[Document and screenshot pointing listing]
⟨

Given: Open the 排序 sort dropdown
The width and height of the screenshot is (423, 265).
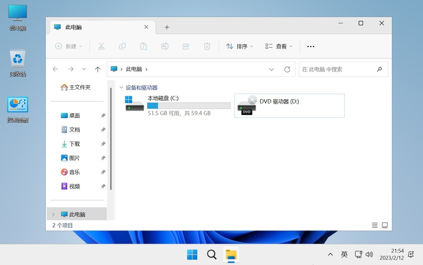Looking at the screenshot, I should coord(239,46).
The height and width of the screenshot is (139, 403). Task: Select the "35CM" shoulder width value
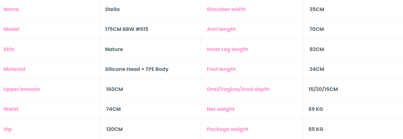click(317, 9)
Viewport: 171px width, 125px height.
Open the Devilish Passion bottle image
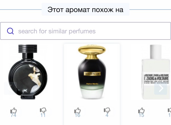pos(92,72)
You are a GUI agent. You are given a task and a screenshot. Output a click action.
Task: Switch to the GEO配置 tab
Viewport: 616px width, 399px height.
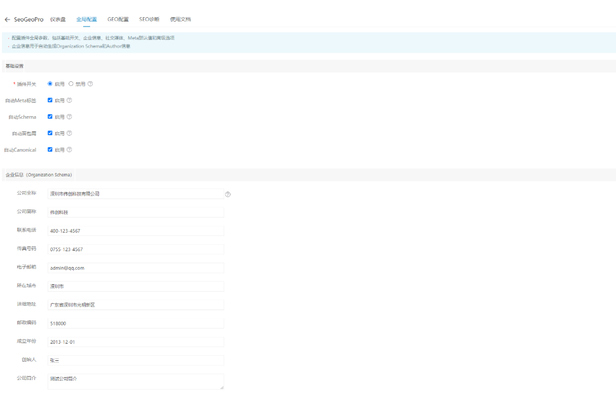pos(118,20)
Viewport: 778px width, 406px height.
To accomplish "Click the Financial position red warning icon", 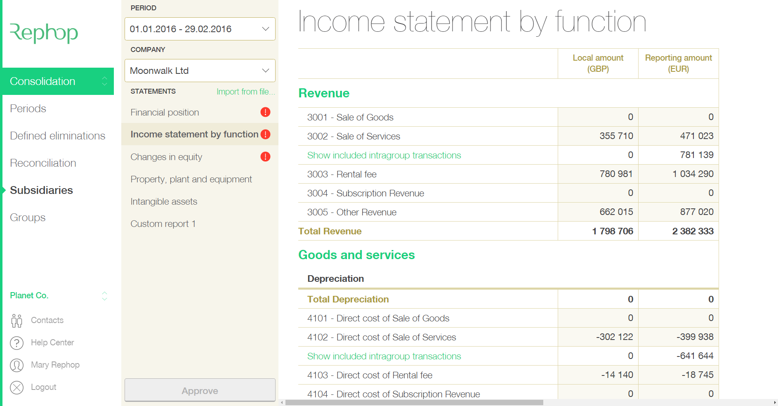I will pos(265,112).

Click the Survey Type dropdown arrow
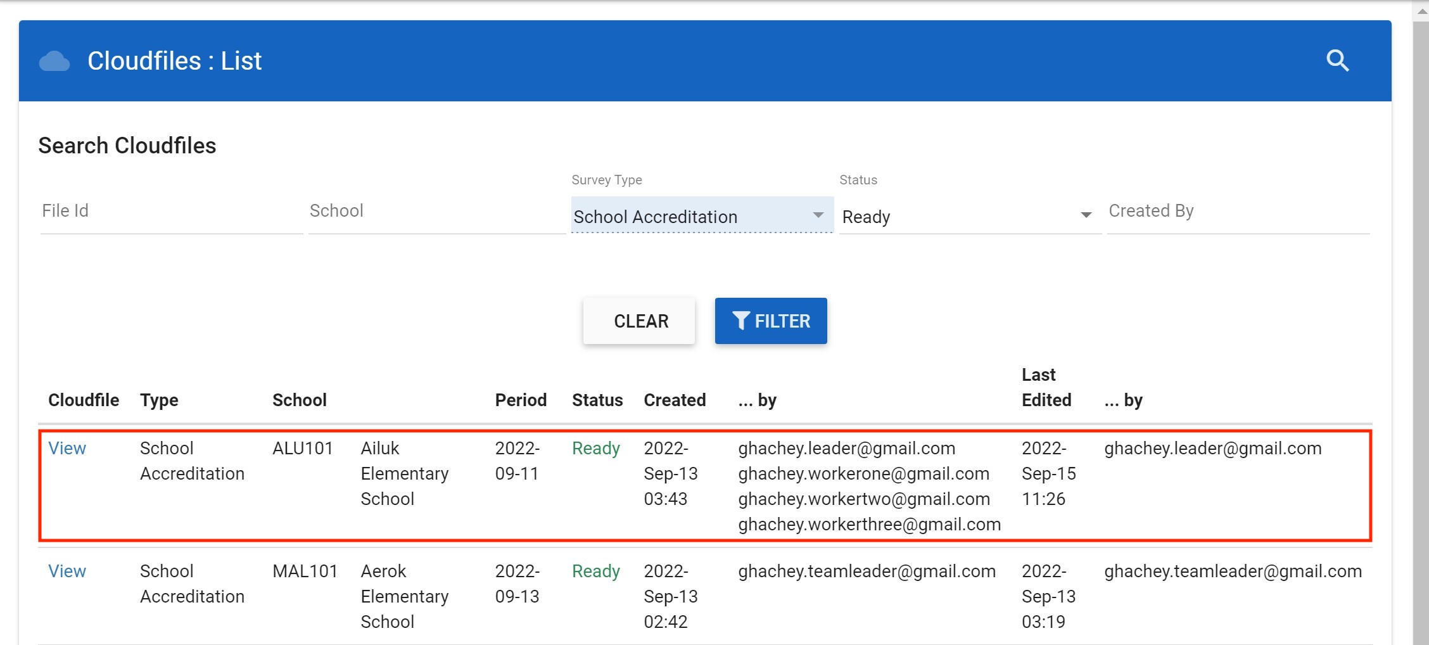tap(818, 215)
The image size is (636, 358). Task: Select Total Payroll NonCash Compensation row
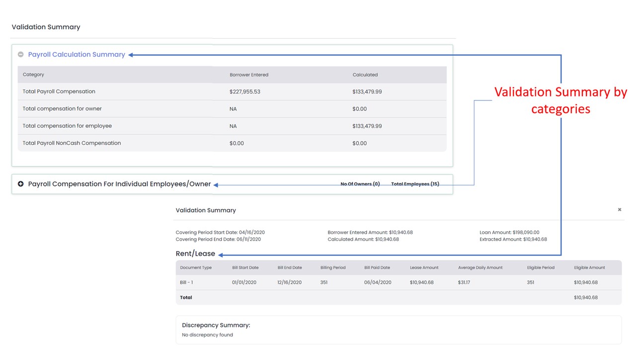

⟩

__STATED TASK__
Return, unchanged, every line from the one containing "Click the Survey Type dropdown arrow" through the end of the listing, and leave the pictures out.

__THE RESULT__
Click the Survey Type dropdown arrow
tap(818, 215)
The image size is (636, 358). Task: Select Total Payroll NonCash Compensation row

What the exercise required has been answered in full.